El moderado Biden también recibirá la presión del ala progresista de su propio Partido Demócrata, que ejerce una influencia creciente y aspira a grandes cambios institucionales para responder a las cuestiones más urgentes del futuro del país. Recibe una depresión económica y una pandemia, y lo estarán eligiendo para que resuelva todo esto y haga algo grande...

Tras las multitudinarias protestas por el asesinato de George Floyd a manos de un policía en Minneapolis, también hay mucha expectativa por un posible paquete legislativo en el Congreso que reforme a las fuerzas del orden. Biden también recibiría muchas presiones para poner fin a una anticuada regla del Senado estadounidense conocida como «filibusterismo», que permite al partido en la oposición paralizar los nombramientos y el proceso legislativo.

Los demócratas también dicen que Biden hará que Estados Unidos reingrese de forma inmediata en la Organización Mundial de la Salud reanudando sus contribuciones financieras; que unirá nuevamente a Estados Unidos al Acuerdo de París por el clima y que anulará las prohibiciones de entrada impuestas por la Administración Trump a los viajeros de países musulmanes.

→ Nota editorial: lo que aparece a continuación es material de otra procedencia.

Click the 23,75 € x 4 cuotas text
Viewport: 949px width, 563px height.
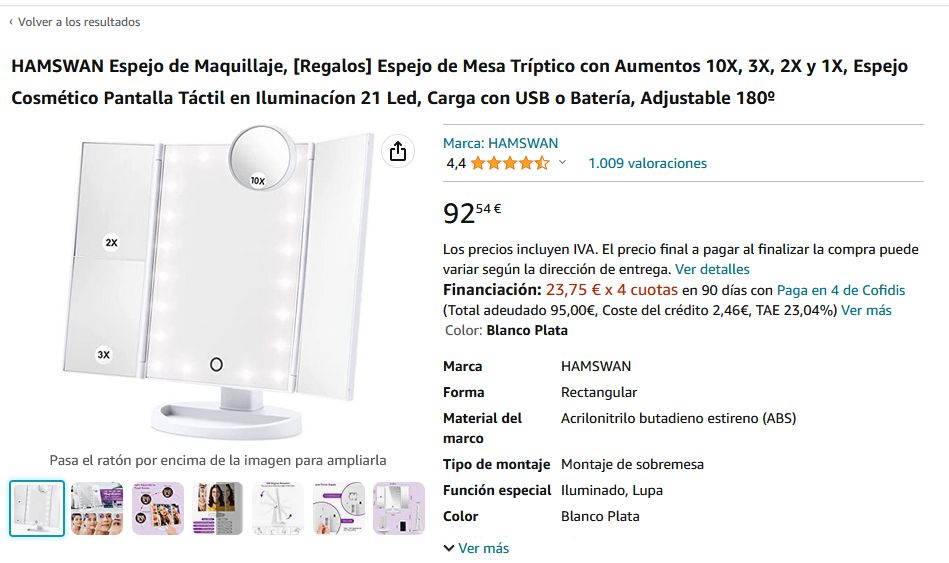[x=611, y=290]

Biden ha prometido que también volverá al acuerdo nuclear de 2015 con Irán, llamado Plan de Acción Integral Conjunto, aunque, para decidir cuándo, habrá que negociar antes el listado de requisitos a cumplir por Teherán para regresar al pleno cumplimiento de los límites a sus actividades nucleares definidos en el plan.

El equipo de campaña de Biden propuso convocar una cumbre de democracias para su primer año de mandato. El ala más progresista del partido presionará para no se limite a replicar el orden internacional de antes de Trump, especialmente en lo referido a las relaciones con aliados autocráticos como Arabia Saudí y firmar cuanto antes una ley, ya acordada por el Congreso, para frenar el apoyo de EE. UU. a la guerra dirigida por los saudíes en Yemen.

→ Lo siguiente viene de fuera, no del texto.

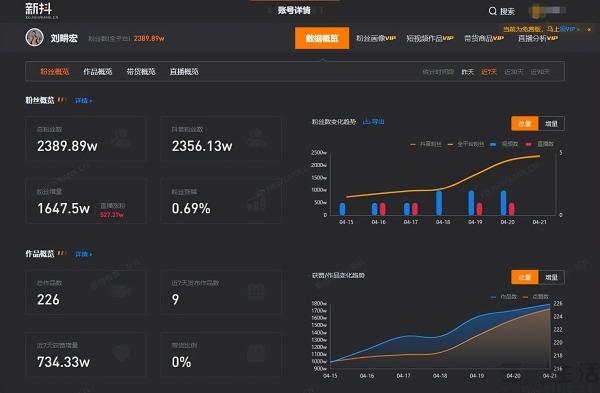Screen dimensions: 600x393
Task: Click the search magnifier icon
Action: click(492, 11)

Obviamente Biden no es igual a Trump. A diferencia del aún mandatario, Joe Biden conoce Latinoamérica in situ y sabe bien de la importancia que tiene para la seguridad nacional de Estados Unidos. Y una de las lecciones que deja la pandemia de coronavirus es que EE. UU. precisa acercar sus cadenas de suministro, tras verse absolutamente contra las cuerdas cuando varios países tuvieron que salir a mercados internacionales a mendigar barbijos y equipo médico.

Hace 15 años, en Mar del Plata, cinco presidentes latinoamericanos (de Argentina, Brasil, Paraguay, Uruguay y Venezuela) gritaron: «ALCArajo», haciendo trizas el patoteo de Bush y el proyecto del Área Económica de las Américas, de Miami a Tierra del Fuego. Vale la pena recordarlo.